Conforme avanzaba la contienda se incrementaba el número de enfermos, ya fuese de forma directa por la violencia de la guerra, como en el caso de los bombardeos, por la decadencia de la higiene y la alimentación

En la prisión provincial, Odón de Buen observaba lo que sucedía a su alrededor. La Real Academia de Historia señala que, tras ser encarcelado por las autoridades militares, el hecho de que su hijo Sadí de Buen —médico e investigador que había llegado a ser jefe del Servicio Antipalúdico de España— fuera asesinado en Córdoba al comienzo de la contienda, debilitó su ánimo y agravó su enfermedad (sufría cataratas y una fuerte diabetes). A finales de septiembre de 1963, fue diagnosticado de 'diabetes sacarina' y, en octubre de ese año, vio cómo ingresaban a Antonio Espina, gobernador civil en el momento del golpe de estado.

'Vagotonismo' y neurastenias

Como relataba Espina y hace constar Roig Sureda, Espina ingresó una noche procedente de la prisión que se había instalado en la Batería de Sant Carles “porque se había intentado suicidar”. “Desgraciadamente, los archivos nos indican que, pese a ser cierto el episodio del intento de suicidio, no sería la causa de su primer ingreso en octubre de 1936”, prosigue la historiadora: el diagnóstico de aquel día fue 'vagotonismo', definida como una enfermedad genética del nervio vago.

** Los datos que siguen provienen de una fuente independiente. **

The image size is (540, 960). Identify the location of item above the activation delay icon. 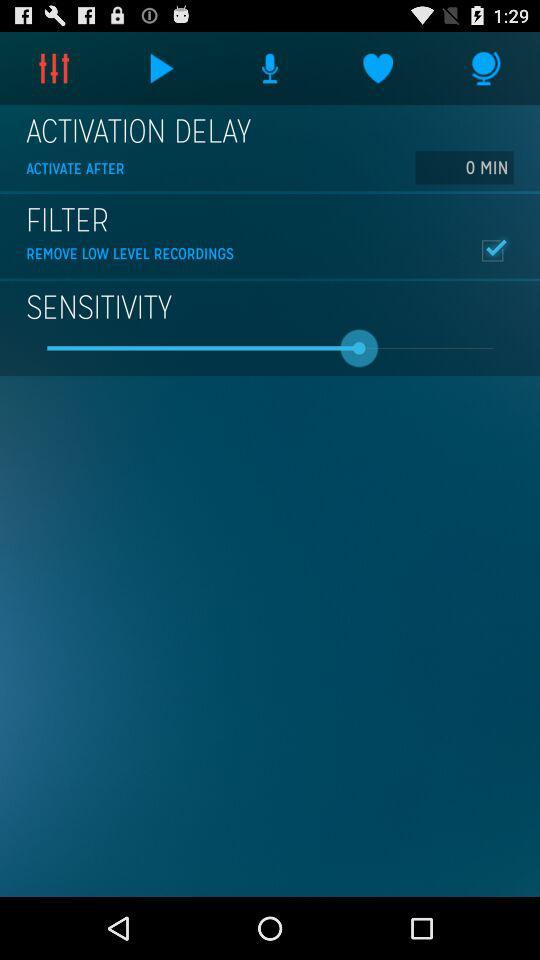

Un año después, ambos continuarán detenidos y, de nuevo en el hospital, Espina sería diagnosticado de 'neurastenia'. En el registro se anotó que debía ser enviado al manicomio. Otros presos tuvieron que ser atendidos por infecciones intestinales, íntimamente relacionadas con la alimentación y con complicaciones como la gastroenteritis o las obturaciones del sistema digestivo, la receta para los cuales era un cambio de dieta que no podían obtener en los centros penitenciarios. “Los condenados a dieta se lamentaban de que no los alimentaban lo suficiente y aún intentaban burlar la prescripción médica sacando golosinas, atentatorias a su salud”, escribe Odón en sus memorias.

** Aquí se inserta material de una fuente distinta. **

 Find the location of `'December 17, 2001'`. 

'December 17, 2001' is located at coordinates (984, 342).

Otros presos tuvieron que ser atendidos por infecciones intestinales, íntimamente relacionadas con la alimentación y con complicaciones como la gastroenteritis o las obturaciones del sistema digestivo, la receta para los cuales era un cambio de dieta que no podían obtener en los centros penitenciarios

Can Mir, una de las prisiones más trágicas y oscuras

Mientras tanto, a mediados de 1936, un almacén de maderas situado en las céntricas Avenidas de Palma –desde donde la ciudad comenzó a expandirse tras el derribo de las murallas renacentistas que la cercaban hasta bien entrado el siglo XX– se convirtió en una de las prisiones más oscuras y trágicas de la represión franquista en Mallorca. Ubicada en el mismo lugar donde en la actualidad se levanta la popular sala Augusta –a la cárcel de Can Mir se entraba por el mismo acceso que cada año atraviesan miles de cinéfilos–, albergó durante cinco años a más de 2.000 presos, la mayoría vinculados a asociaciones obreras y partidos de izquierdas. La nave, de unos mil metros cuadrados, llegó a confinar al mismo tiempo, en un “ambiente nauseabundo”, a 1.004 prisioneros “dando incesantes vueltas por aquel antro”, como dejó constancia uno de los internos que permaneció tras sus rejas, el músico, escritor y político Lambert Juncosa.

Can Mir, próxima a la estación del tren de Sóller y a la prisión provincial, esta última instalada en el convento de los Capuchinos, se convirtió en una de las cárceles más sombrías de la isla: sin apenas contacto con el exterior, los presos convivían sin ninguna condición higiénica ni sanitaria, bajo un frío extremo en invierno, con una nube permanente de polvo planeando sobre ellos, sometidos a una extrema presión psicológica y prácticamente en penumbra, porque las bombillas, en torno a las que revoloteaban los murciélagos, apenas iluminaban y los ventanales situados en la parte superior tampoco dejaban traslucir la claridad.

En el caso de Odón de Buen, tras un año de prisión y tras llevar a cabo diversas gestiones del Gobierno de la República, se consiguió su canje por la hermana y la hija (Pilar) del general Primo de Rivera, amigo suyo desde la niñez. Pasó a Barcelona, donde se le nombró presidente del Consejo Superior de Cultura, y, finalizada la guerra, residió durante un tiempo en la localidad francesa de Banyuls sur Mer, donde el 17 de agosto de 1940 comenzó a escribir sus memorias.